Written task ▸
Format as a JSON list of strings the entries from the line containing "827x821 pixels." through the line containing "the column S", one string per line, with blank lines left out and no pictures included.

Stored rows ▸
---+---
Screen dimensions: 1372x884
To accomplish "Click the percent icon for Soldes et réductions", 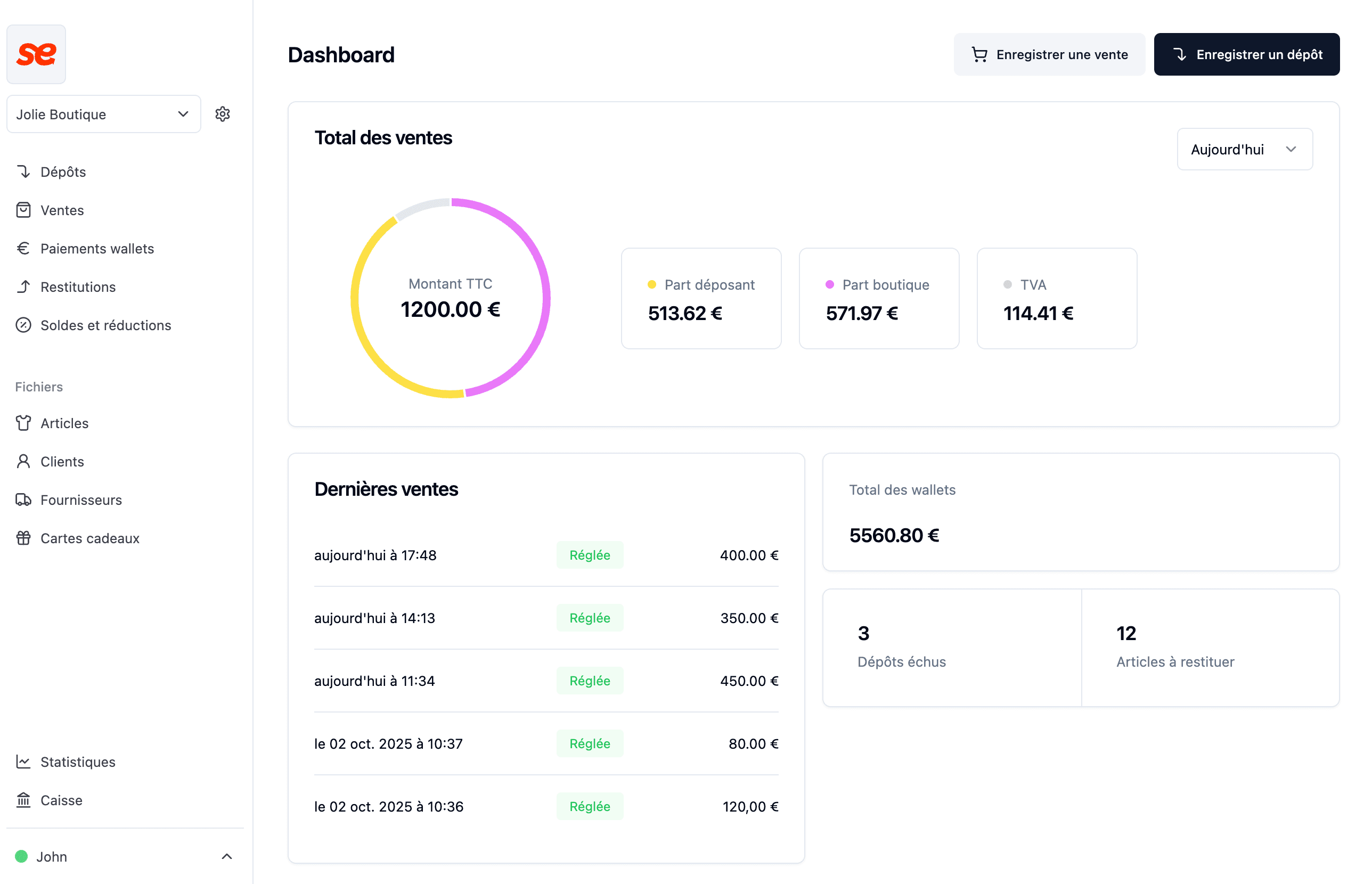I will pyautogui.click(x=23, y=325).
---+---
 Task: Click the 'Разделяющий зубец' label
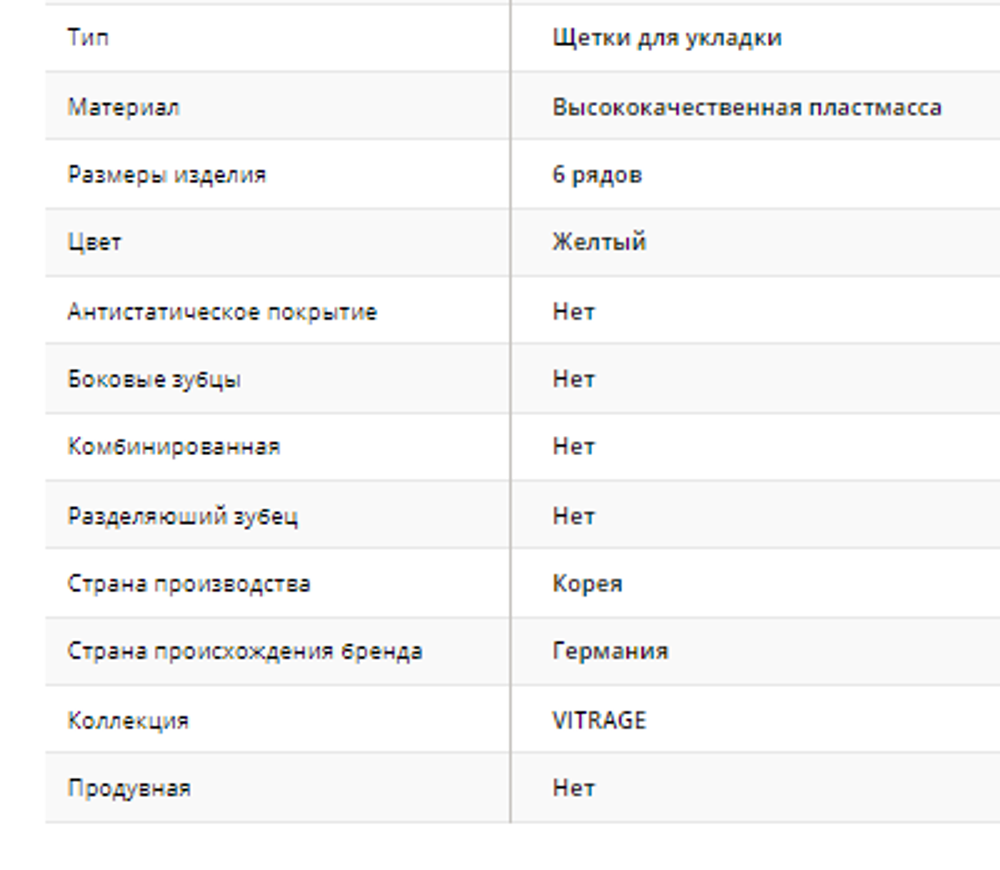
---+---
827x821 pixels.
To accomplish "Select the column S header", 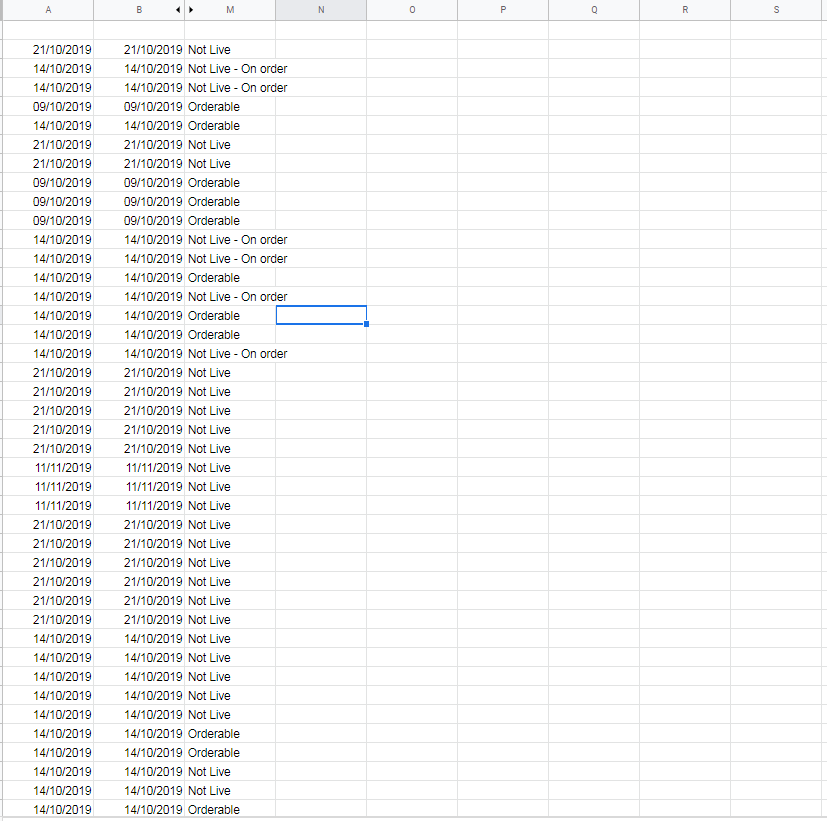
---+---
Written solution ▸
[
  "827x821 pixels.",
  "To accomplish \"Select the column S header\", "
]